Chandrayaan-2 mission objectives
The Chandrayaan-2 orbiter hopes to build on the data collected during the Chandrayaan-1 mission using improved instruments. Science goals include mapping the Moon’s topography, investigating surface mineralogy and elemental abundances, studying the lunar exosphere, and looking for signatures of hydroxyl and water ice.
The lander was named Vikram, after Vikram Sarabhai, the founder of India's space program. It would have landed near the Moon's south pole, at a latitude of about 70 degrees south.
The mission cost approximately 603 Rs crore ($87 million).
What instruments does the Chandrayaan-2 orbiter have?
Terrain Mapping Camera 2 (TMC 2): Used to create a 3D map of the lunar surface, TMC 2 is a miniature version of the Terrain Mapping Camera used onboard the Chandrayaan 1 mission. Its primary objective is mapping the lunar surface in the panchromatic spectral band (0.5-0.8 microns) with a high spatial resolution of 5 meters, on 20-kilometer swaths from orbit.
Chandrayaan 2 Large Area Soft X-ray Spectrometer (CLASS): CLASS measures the Moon's X-ray Fluorescence (XRF) spectra to examine the presence of rock-forming elements such as Magnesium, Aluminium, Silicon, Calcium, Titanium, Iron, and Sodium. The XRF technique will detect these elements by measuring the characteristic X-rays they emit when excited by the Sun's rays.
Solar X-ray Monitor (XSM): Supports CLASS by observing the X-rays emitted by the Sun and its corona, and measuring the intensity of solar radiation in those rays. Measures the full solar X-ray spectrum every second in the 1-15 keV energy range.

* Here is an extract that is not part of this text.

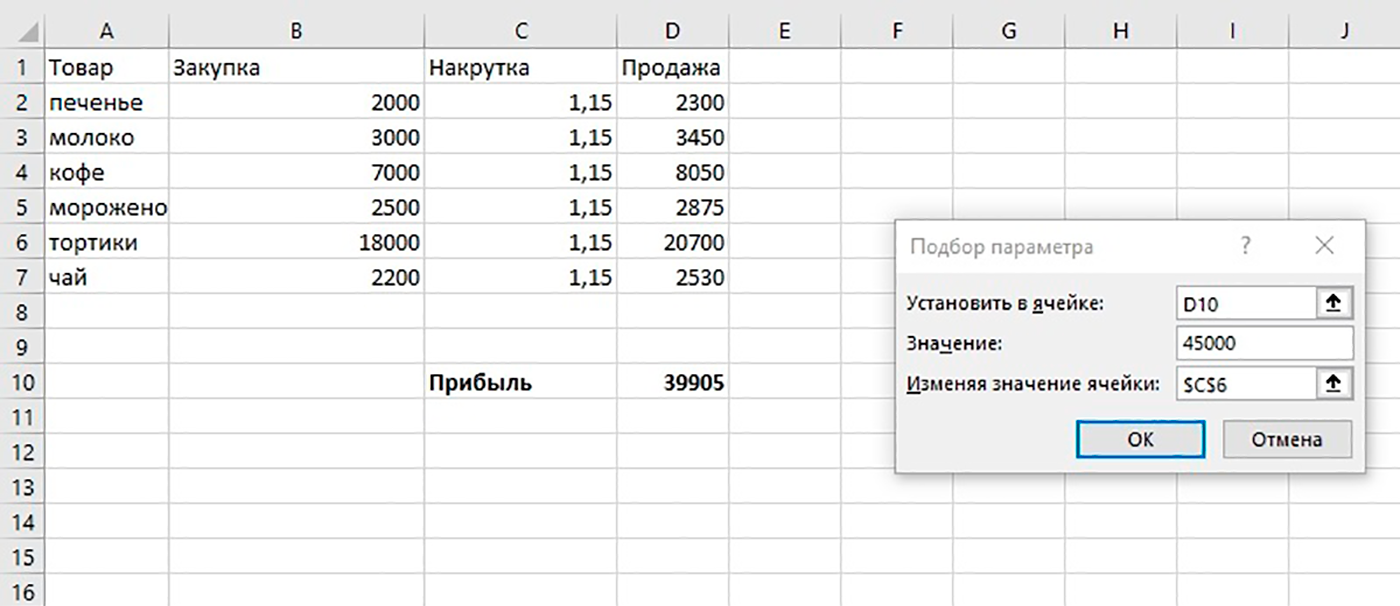Select cell containing тортики
1400x606 pixels.
coord(107,243)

Orbiter High Resolution Camera (OHRC): Captures images of the landing site from two look angles to generating DEMs (Digital Elevation Models) that will be used to search for potential hazards. Post-landing, they will be used for further scientific survey. OHRC images cover an area of 12 x 3 kilometers, and have a resolution of 0.25 meters.

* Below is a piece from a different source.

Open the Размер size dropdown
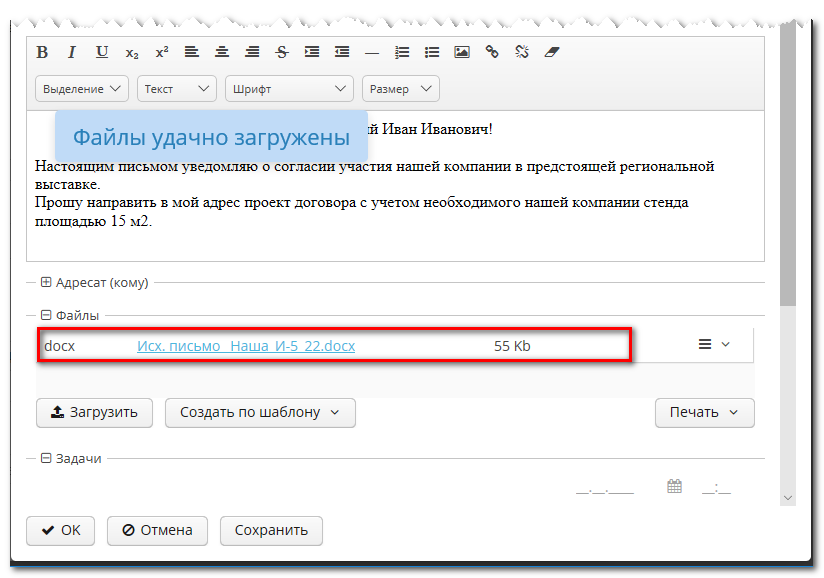 400,89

Synthetic Aperture Radar (SAR): An L- and S-band radar system used to detect water ice inside permanently shadowed craters, and globally map the thickness and electrical conductivity of the lunar regolith. This will be the first L-band radar mapper to orbit the Moon.
Imaging Infrared Spectrometer (IIRS): Characterizes and maps the abundance of hydroxyl (OH) and molecular water in the Moon's polar regions. Sensitive to light with wavelengths between 0.8 and 5 microns.
Chandra Atmospheric Composition Explorer 2 (ChACE-2): A neutral mass spectrometer to sample atoms in the tenuous atmosphere above the Moon’s polar regions. CHACE 2 builds on the CHACE experiment from Chandrayaan 2.
Dual Frequency Radio Science (DFRS) experiment: Studies the temporal evolution of electron density in the lunar ionosphere using X-band (8496 MHz) and S-band (2240 MHz) signals transmitted to Earth-based receivers.
Academic resources
- Kosambe, S. (2019). Chandrayaan-2: India’s second lunar exploration mission. Journal of Aircraft and Spacecraft Technology, 3(1), 221–236.